Gerade dieses Verhalten stach an diesem Nachmittag so heraus: Die Beziehung zwischen seinem präsentierten Inhalt und dessen eigentlichen Umsetzung durch das Publikum wirkte inkohärent. Die Marke „Chomsky“ ist eine Ode an das kritische Denken, an das konstante Hinterfragen jeder bestehenden Struktur, jeder gesprochenen Aussage und jeder einflussreichen Person. „Trauen Sie mir nicht, trauen Sie nur Ihrem Verstand“, betonte der Linguist erneut in einem Interview mit der RNZ. Chomsky könnte nicht mehr dazu aufrufen, kritisch und vor allem eigenständig zu denken, wenn er jedem einzelnen seiner Zuschauer mit einem Megafon begegnen würde. Und doch wird gerade dieser zentrale Punkt zur Seite geschoben; seine Aussagen als magische Antworten eines allwissenden Orakels gehandelt – es ist die Idolisierung eines Mannes, der vor Idolen warnt.
Trauen Sie mir nicht.
„Die Verantwortung der Intellektuellen ist es, die Wahrheit zu sagen und Lügen aufzudecken“, sagte der Amerikaner 1966. Während Chomsky diesem Statement treu geblieben ist, scheint ihm die Öffentlichkeit an diesem Punkt jedoch noch nicht loszulassen: „Moral judgement“ nennt der Linguist es in seinem neuen Bestseller „Wer beherrscht die Welt?“ – ein „moralisches Urteil“, dessen Fällung als die Arbeitsbeschreibung des Intellektuellen erachtet wird: Je erfolgreicher er ist, desto stärker werden die Antworten auf die Fragen unserer Zeit in seinem Kopf erwartet.
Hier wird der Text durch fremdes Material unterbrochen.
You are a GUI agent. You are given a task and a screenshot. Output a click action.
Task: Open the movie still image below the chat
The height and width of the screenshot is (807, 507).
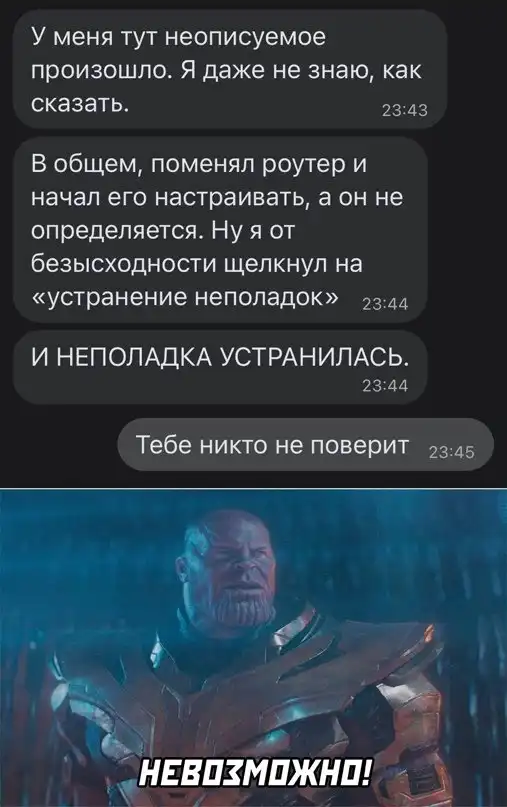coord(253,647)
Bei dem Politkritiker selbst scheinen diese mit dem Wort Gottes gleichgestellt zu werden.
So überrascht es nicht, dass die Werbetrommel für seine Ankunft in Heidelberg der Aufregung vor einem Papstbesuch glich. Und in gewisser Weise ist das ja auch nachvollziehbar: Von der New York Times Book Review als „wichtigster Intellektuelle der Gegenwart“ bezeichnet, ist Chomsky das leuchtende Vorbild liberalen Gedankenguts; der kritische Außenseiter inmitten einer politischen Kultur der Abhängigkeit. Seine Arbeit scheint in jedem geisteswissenschaftlichen Studiengang mindestens ein Mal Erwähnung zu finden; seine Aussagen zieren Poster von all jenen, die gleichermaßen ein politisches Statement setzen und Distinguiertheit suggerieren wollen.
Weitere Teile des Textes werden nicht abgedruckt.